*Provided records*.
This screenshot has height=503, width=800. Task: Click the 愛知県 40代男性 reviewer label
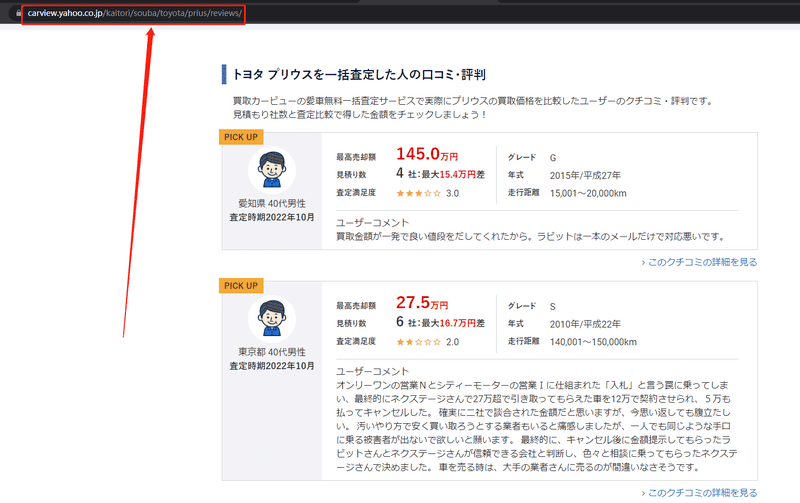pyautogui.click(x=272, y=204)
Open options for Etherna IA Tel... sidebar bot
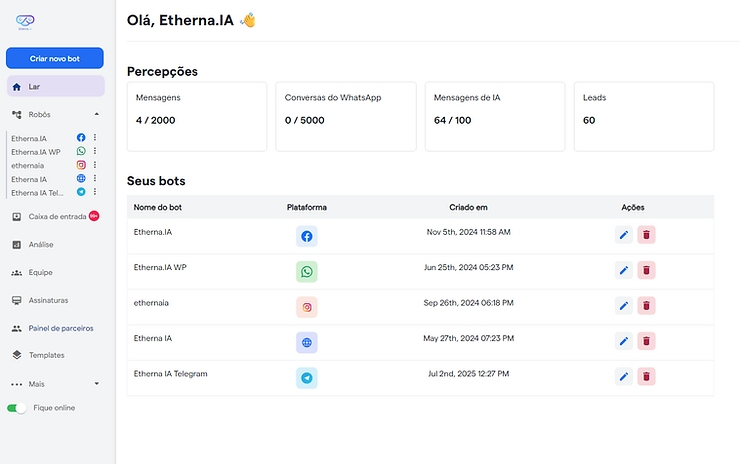740x464 pixels. pos(95,192)
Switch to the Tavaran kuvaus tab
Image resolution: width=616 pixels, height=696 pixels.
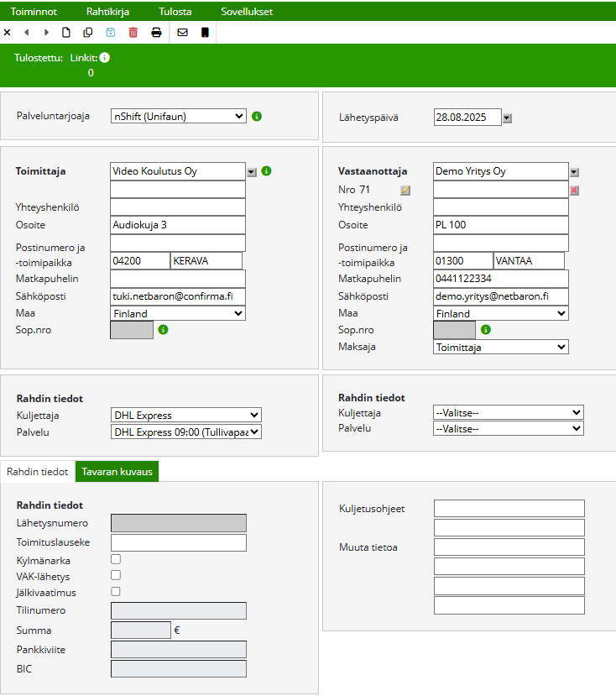click(x=117, y=472)
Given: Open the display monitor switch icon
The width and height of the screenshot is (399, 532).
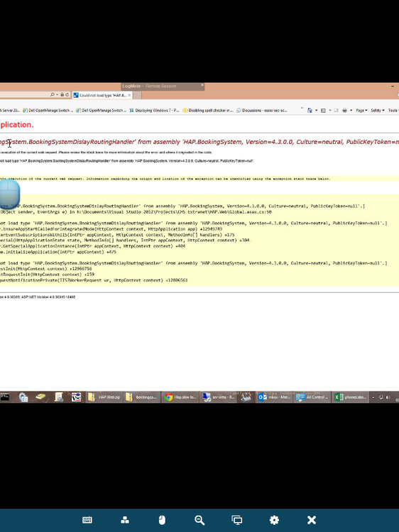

*Assigned task*.
Starting from the line that contains "Image resolution: width=616", transcribe exactly each line down to the final line of the material above, excluding every picture and adding nothing else.

*Solution for this problem*.
Image resolution: width=616 pixels, height=696 pixels.
click(x=117, y=472)
Given: Open the display monitor switch icon
The width and height of the screenshot is (399, 532).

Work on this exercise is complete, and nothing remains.